FORFILES /P C:\WINDOWS /S /M DNS*.*
FORFILES /S /M *.txt /C "cmd /c type @file | more"
FORFILES /P C:\ /S /M *.bat
FORFILES /D -30 /M *.exe
/C "cmd /c echo @path 0x09 was changed 30 days ago"
FORFILES /D 01.01.2001
/C "cmd /c echo @fname is new since Jan 1st 2001"
FORFILES /D +8.5.2019 /C "cmd /c echo @fname is new today"
FORFILES /M *.exe /D +1
FORFILES /S /M *.doc /C "cmd /c echo @fsize"
FORFILES /M *.txt /C "cmd /c if @isdir==FALSE notepad.exe @file"

For each file in a filtered set a command can be executed with option /C. The interesting example is the one referring to

echo @path 0x09

The help explains:

To include special characters in the command
line, use the hexadecimal code for the character
in 0xHH format (ex. 0x09 for tab). Internal
CMD.exe commands should be preceded with
"cmd /c".

You want to run a single command, so you need to run forfiles once.

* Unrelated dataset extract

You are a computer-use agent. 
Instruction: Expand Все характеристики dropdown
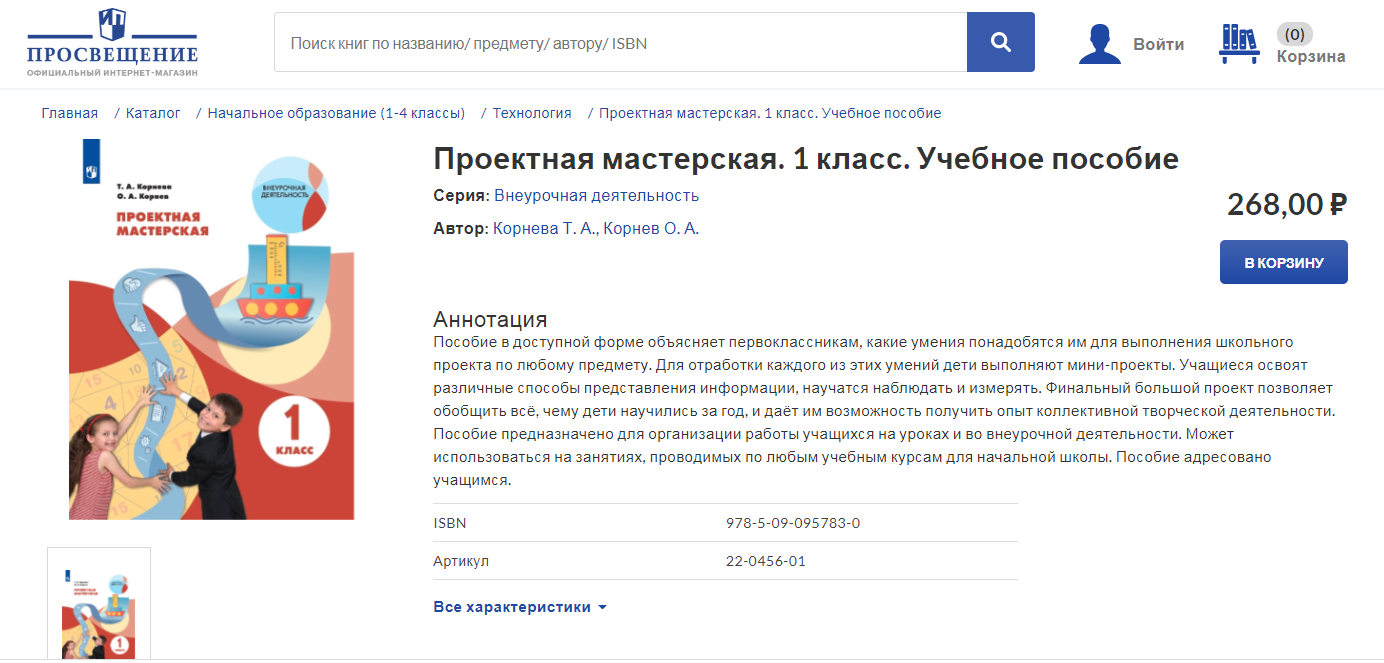[519, 607]
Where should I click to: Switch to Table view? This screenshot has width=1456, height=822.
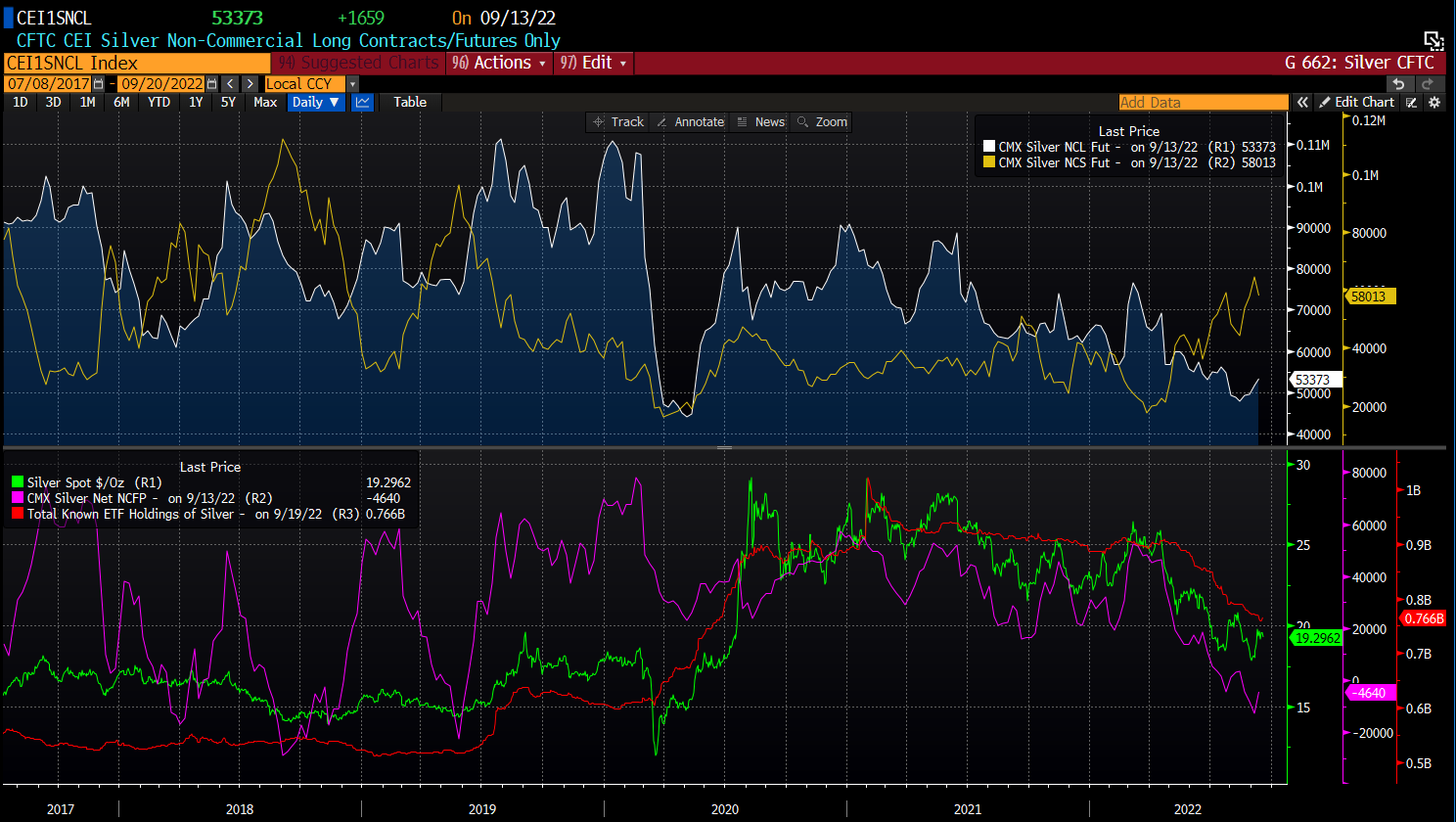pyautogui.click(x=410, y=103)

Thus create an empty directory, cd to it, and create a single dummy file within it:

C:\test>echo test >test.txt

Then run echo [hex string] for that single file, like this. It outputs the interpreted characters corresponding to the hexadecimal values:

C:\test>forfiles /c "cmd /c echo 0x410x420x430x01"

ABC☺

C:\test>

Remaining issue: Newlines are added before and after the string. Especially the one at the beginning could be problematic if the operating system would try to find the magic bytes for a certain type of file there.

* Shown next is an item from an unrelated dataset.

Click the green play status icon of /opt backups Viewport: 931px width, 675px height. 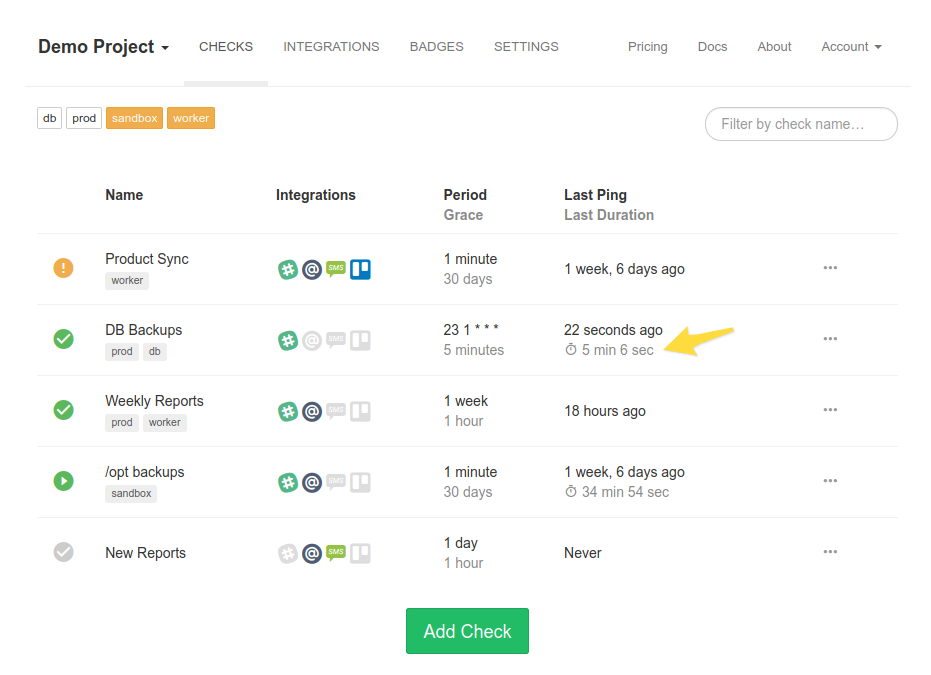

The first newline is removed by redirecting echo within the enclosed command (whereas redirecting the whole forfiles command would keep it)

C:\test>forfiles /c "cmd /c echo 0x410x420x430x01 >out.txt"

C:\test>type out.txt
ABC☺

C:\test>

The trailing extra line is a superfluous carriage return + linefeed. It can be removed by using the set command in this way:

set /p=[String]

This sets a variable without specifying a variable name, so the error level is set to 1. Nevertheless, it outputs the value of this non-existing variable – without an appended line break.

C:\test>forfiles /c "cmd /c set /p=0x410x420x430x01 >out.txt"


C:\test>type out.txt
ABC☺

This command seems to ‘hang’ and you need to ENTER once more to complete it. cmd is waiting for input here, and you can add input from the nul device – then the command is completed in one step:

C:\test>forfiles /c "cmd /c <nul set /p=0x410x420x430x01 >out.txt"

But there is still one a blank character (Hex 32) appended at the end:

C:\test>powershell Get-Content out.txt -encoding Byte
65
66
67
1
32

This blank goes away if no blank is entered between the hex string and the >:

C:\test>forfiles /c "cmd /c <nul set /p=0x410x420x430x01>out.txt"


C:\test>powershell Get-Content out.txt -encoding Byte
65
66
67
1

Remaining limitation: The contents of the variable must not begin with special characters that will trip up the set command. E.g. an equal sign at the beginning is a bad character (and it does not matter if this character is hex-encoded or not).